Questo significa che ogni immigrato che sbarca in Italia è automaticamente un introito per le organizzazioni criminali. Tale denaro, nel caso migliore, renderà i trafficanti più ricchi, quindi in grado di incrementare le proprie attività, di corrompere le autorità locali, etc., aumentando inevitabilmente il flusso di clandestini. Nel caso peggiore, ma assai frequente, questo denaro potrà essere reinvestito in altre attività illegali (commercio di armi nei Paesi di provenienza degli immigrati e in quelli di transito, traffico di droga, terrorismo). L’attività delle navi delle Ong, che facilitano la traversata, anzi la rendono materialmente possibile, è quindi un’attività che incrementa direttamente gli introiti di queste organizzazioni criminali. Ciò dovrebbe portare a considerare il loro operato in maniera completamente diversa da quanto accade oggi. D’altro canto, affinché il pagamento possa essere sbloccato, è necessario avere l’informazione che conferma lo sbarco dell’immigrato in Italia. E a questo punto è lecito chiedersi quale sia il vero ruolo di organizzazioni come il centralino Alarm Phone, che hanno una contabilità certosina dei gommoni/barconi in partenza, affermano di essere in contatto con i familiari e si lamentano costantemente della reticenza delle Guardie costiere nazionali in merito agli interventi di soccorso e salvataggio (SAR).

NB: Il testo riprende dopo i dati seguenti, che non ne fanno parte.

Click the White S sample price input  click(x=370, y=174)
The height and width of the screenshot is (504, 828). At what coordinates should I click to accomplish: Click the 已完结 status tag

Sono forse uno dei canali attraverso cui l’informazione dell’arrivo del clandestino arriva ai “third-party escrow services”? È inevitabile porsi questa domanda.

E cosa fanno i Servizi segreti dei Paesi dell’Unione Europea nei Paesi di provenienza, di transito e di imbarco? Come è possibile che non siano stati individuati i gestori di questi servizi finanziari e che gli stessi possano operare liberamente? Come si è detto, i trafficanti pubblicizzano e promuovono i propri servizi soprattutto sui social network e, allo stesso tempo, gli immigrati pubblicano le storie di successo contribuendo alla reputazione dei trafficanti. Tutto ciò avviene alla luce del sole, nonostante il traffico di esseri umani sia una delle attività globalmente più contrastate, almeno a parole. Perché i social network, così solerti e zelanti nell’arginare le derive razziste e xenofobe, sono così tolleranti verso i trafficanti, assolutamente liberi di pubblicizzare i propri servizi su pagine che sembrano dei veri e propri tour operator?